Start of Task input
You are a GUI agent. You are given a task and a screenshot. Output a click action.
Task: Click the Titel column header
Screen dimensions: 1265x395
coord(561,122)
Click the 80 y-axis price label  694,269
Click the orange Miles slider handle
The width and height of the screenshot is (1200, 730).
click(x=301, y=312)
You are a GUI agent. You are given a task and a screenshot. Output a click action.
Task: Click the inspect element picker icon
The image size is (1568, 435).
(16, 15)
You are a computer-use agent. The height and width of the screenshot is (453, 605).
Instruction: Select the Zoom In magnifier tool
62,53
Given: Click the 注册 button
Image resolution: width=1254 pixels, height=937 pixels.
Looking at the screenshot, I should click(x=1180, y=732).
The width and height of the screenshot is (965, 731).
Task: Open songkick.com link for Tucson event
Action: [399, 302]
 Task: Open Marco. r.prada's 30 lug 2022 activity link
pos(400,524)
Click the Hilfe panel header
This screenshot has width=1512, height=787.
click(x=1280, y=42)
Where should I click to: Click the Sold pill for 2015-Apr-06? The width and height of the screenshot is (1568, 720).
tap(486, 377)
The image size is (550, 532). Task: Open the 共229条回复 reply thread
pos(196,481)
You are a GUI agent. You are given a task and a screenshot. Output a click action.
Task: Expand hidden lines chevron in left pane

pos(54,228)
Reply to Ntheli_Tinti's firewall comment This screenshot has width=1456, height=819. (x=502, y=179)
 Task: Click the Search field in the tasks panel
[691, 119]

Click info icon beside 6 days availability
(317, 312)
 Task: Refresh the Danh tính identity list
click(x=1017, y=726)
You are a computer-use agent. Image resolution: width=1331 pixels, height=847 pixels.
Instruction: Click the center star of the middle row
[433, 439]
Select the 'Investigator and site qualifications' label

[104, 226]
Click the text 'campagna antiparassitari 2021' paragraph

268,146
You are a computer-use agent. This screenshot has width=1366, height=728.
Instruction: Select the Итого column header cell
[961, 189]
End of Task input
The problem -
Exactly reproduce the entries in their entirety.

Solution below -
You are a GUI agent. You are given a task and a screenshot. Output a click action.
Task: Click the Titel column header
Screen dimensions: 1265x395
coord(561,122)
Click the 80 y-axis price label  694,269
Click the orange Miles slider handle
The width and height of the screenshot is (1200, 730).
click(x=301, y=312)
You are a GUI agent. You are given a task and a screenshot. Output a click action.
Task: Click the inspect element picker icon
The image size is (1568, 435).
(16, 15)
You are a computer-use agent. The height and width of the screenshot is (453, 605).
Instruction: Select the Zoom In magnifier tool
62,53
Given: Click the 注册 button
Image resolution: width=1254 pixels, height=937 pixels.
Looking at the screenshot, I should click(x=1180, y=732).
The width and height of the screenshot is (965, 731).
Task: Open songkick.com link for Tucson event
Action: [399, 302]
 Task: Open Marco. r.prada's 30 lug 2022 activity link
pos(400,524)
Click the Hilfe panel header
This screenshot has width=1512, height=787.
click(x=1280, y=42)
Where should I click to: Click the Sold pill for 2015-Apr-06? The width and height of the screenshot is (1568, 720).
tap(486, 377)
The image size is (550, 532). Task: Open the 共229条回复 reply thread
pos(196,481)
You are a GUI agent. You are given a task and a screenshot. Output a click action.
Task: Expand hidden lines chevron in left pane

pos(54,228)
Reply to Ntheli_Tinti's firewall comment This screenshot has width=1456, height=819. (x=502, y=179)
 Task: Click the Search field in the tasks panel
[691, 119]

Click info icon beside 6 days availability
(317, 312)
 Task: Refresh the Danh tính identity list
click(x=1017, y=726)
You are a computer-use agent. Image resolution: width=1331 pixels, height=847 pixels.
Instruction: Click the center star of the middle row
[433, 439]
Select the 'Investigator and site qualifications' label

[104, 226]
Click the text 'campagna antiparassitari 2021' paragraph

268,146
You are a computer-use agent. This screenshot has width=1366, height=728.
Instruction: Select the Итого column header cell
[961, 189]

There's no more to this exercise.